[zeromq-dev] conventions in bindings

Martin Sustrik sustrik at 250bpm.com
Wed Feb 1 02:23:04 CET 2012


Hi,

> * SUB sockets default to SUBSCRIBE("") instead of None

This becomes a problem with 3.0 and subscription forwarding. The problem 
occurs when you don't want to subscribe to all messages. You open a 
socket and unsubscribe from "". However, between the two operations you 
can be overloaded by huge amount of irrelevant messages from the publisher.

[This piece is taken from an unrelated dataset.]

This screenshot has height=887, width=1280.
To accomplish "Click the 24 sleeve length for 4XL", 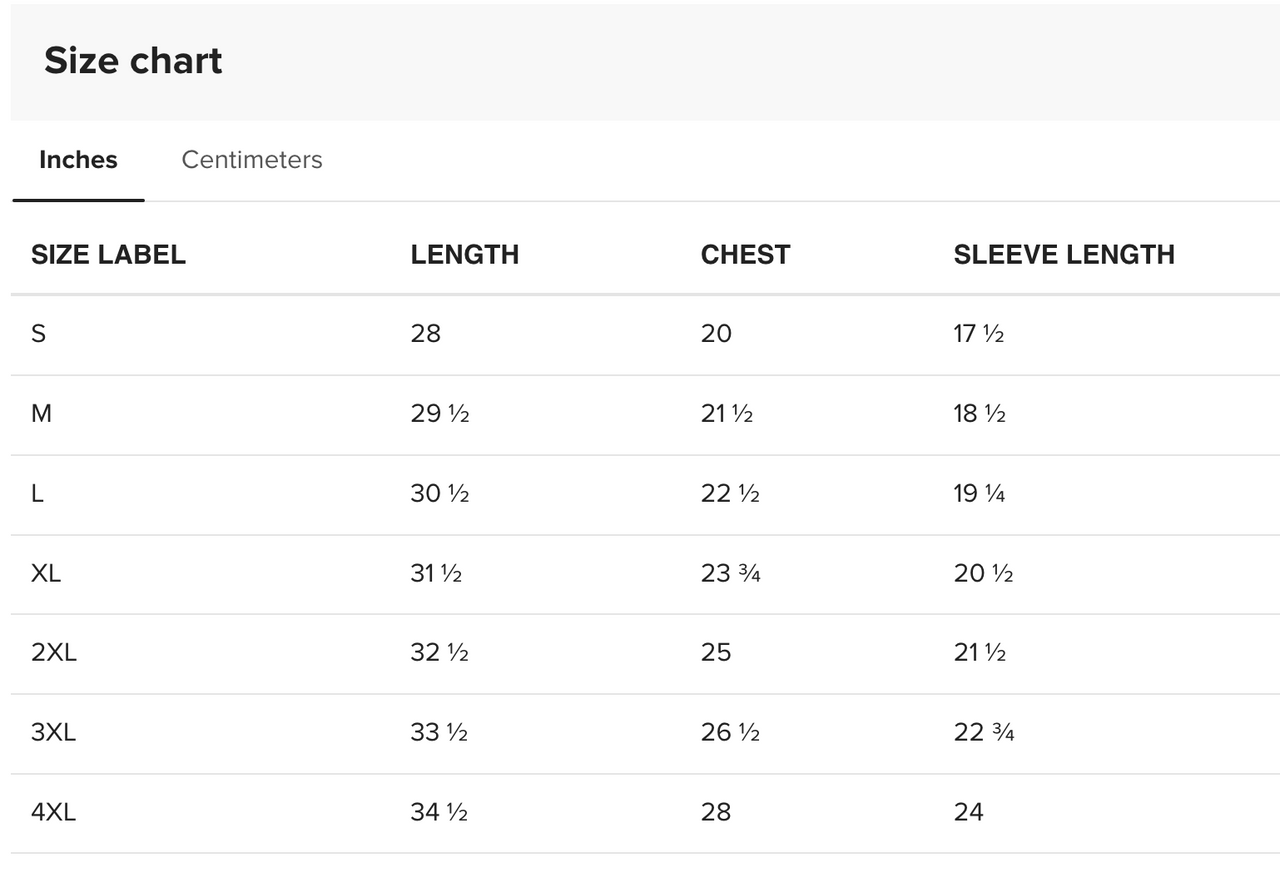I will [x=968, y=812].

> * LINGER is a property of the Context, and sets a default value for its
> sockets, which is 0 by default, instead of -1

The problem with default LINGER equal to 0 is that following program 
doesn't send any message (the socket is destroyed before connection is 
established):

    s = zmq_socket (ctx, ZMQ_PUSH);
    zmq_connect ("tcp://server0001:5555");
    zmq_send (s, "ABC", 3, 0);
    zmq_close (s);

That's an extremely unintuitive behaviour.

If default linger time of infinity is causing troubles I would rather 
suggest going for something like 1 second.

> czmq has `zctx_destroy()`, which sets LINGER, closes sockets, and
> ultimately terminates the context.  PyZMQ has *similar* behavior in
> Context.destroy(), where setting LINGER before closing is an optional
> argument, and does not happen by default.

First, let me explain why libzmq doesn't do this kind of thing.

As can be seen from czmq this functionality can only be implemented when 
the library either assumes that sockets are never migrated between 
threads or that migration is announced to the library in an explicit 
manner (calling a function or similar).

This is not case for libzmq. For example, when using Java binding, Java 
virtual machine can choose to migrate the socket object to the gc thread 
without notifying libzmq about the fact.

Second, the lesson for individual bindings: You can implement this 
functionality only if the binding has full control of the threading, 
i.e. when you can keep the list of sockets owned by the particular 
thread and the language runtime cannot move the sockets to different 
threads thus rendering your per-thread socket lists invalid.